Estamos invitados. Hay un sitio con nuestro nombre reservado. Vistámonos para la ocasión y celebremos el amor que Dios tiene con la humanidad. Es un planazo. Pero el respeto a nuestra libertad es total. Podemos decir que sí, o que no. Si vamos a la fiesta, si afrontamos este día como regalo, seguro que disfrutamos. El entusiasmo está asegurado. Si no vamos, si ponemos escusas, la soledad y la decepción también están aseguradas.
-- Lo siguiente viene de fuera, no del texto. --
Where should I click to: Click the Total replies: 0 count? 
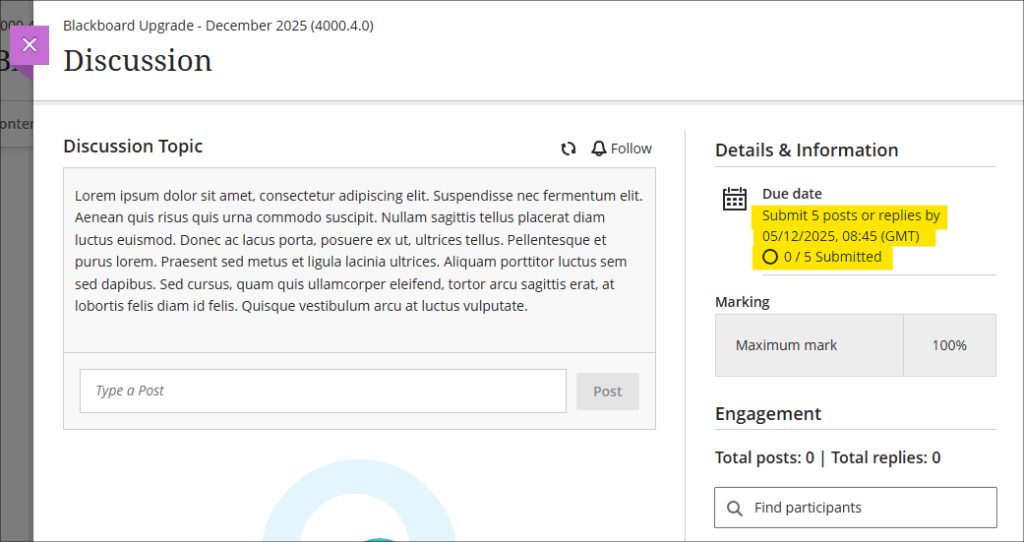coord(886,458)
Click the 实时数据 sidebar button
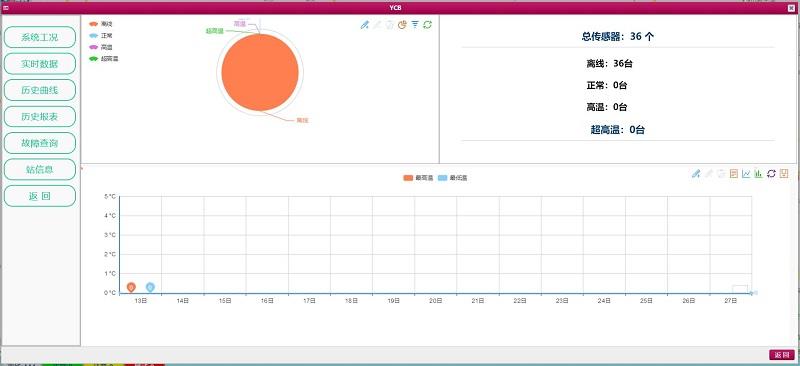800x366 pixels. tap(40, 64)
El reino de los cielos, dice Jesús, es como un rey que organiza un banquete de bodas para su hijo y envía a buscar a los invitados: primero a los invitados designados, luego, después de su negativa, a todos los hombres. Todos estamos llamados a disfrutar de la salvación de Dios.

Ante la invitación al reino de los cielos se dan distintas respuestas. Los convidados que no quieren ir se justifican con “sus negocios”. Otros maltratan y matan a los enviados. La invitación se abre a otros. Es importante estar preparados con traje de fiesta, de fe.
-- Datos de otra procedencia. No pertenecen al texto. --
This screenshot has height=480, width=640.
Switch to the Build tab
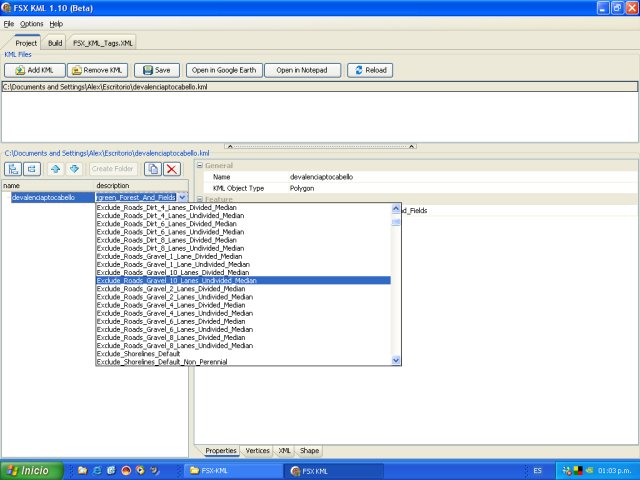[55, 43]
Estar con Él no es ni miedo, ni agobios, ni juicio... estar con Él es banquete para celebrar el amor que nos tiene y la unión con los hombres y mujeres de este mundo. Esto nos lleva a responder, a preparar nuestro corazón para ese encuentro.


A pesar de la negativa de muchos, Dios sigue llamando, sigue invitando a todos a su Reino. A todos, todos, todos. La invitación al banquete de bodas es para todos, es universal. Sin embargo, no basta con aceptar la invitación y presentarse de cualquier manera. Es preciso vestir el corazón de fiesta, sentir la alegría desbordante del encuentro con Jesús, alegrarse por la asamblea de hermanos.


 

 

Invitados. Debemos vestirnos de la alegría que rebosa el corazón y del compromiso de sentarnos a la mesa y aceptar su amor como pilar de nuestra vida.

 

 

 

 

 

Buen Pastor

Das la vida
en el esfuerzo diario,
por alcanzarnos
refugio, seguridad,
alimento.
A menudo,
cegados por los rayos
de la tormenta,
y ensordecidos
por el fragor de los truenos,
nos desorientamos,
hasta acabar
en parajes inhóspitos,
donde lobos hambrientos
pelearán por los despojos
de cada historia
que pudo ser tanto
y se queda en nada.

Pero tú no desistes,
sales a buscarme,
te adentras
por la tierra agreste,
plantas cara a las fieras
y repites,
con voz familiar
y cercana,
mi nombre,
para llevarme,
al fin, a la vida prometida
donde el presente es encuentro,
y el futuro eternidad.


(José María R. Olaizola, sj)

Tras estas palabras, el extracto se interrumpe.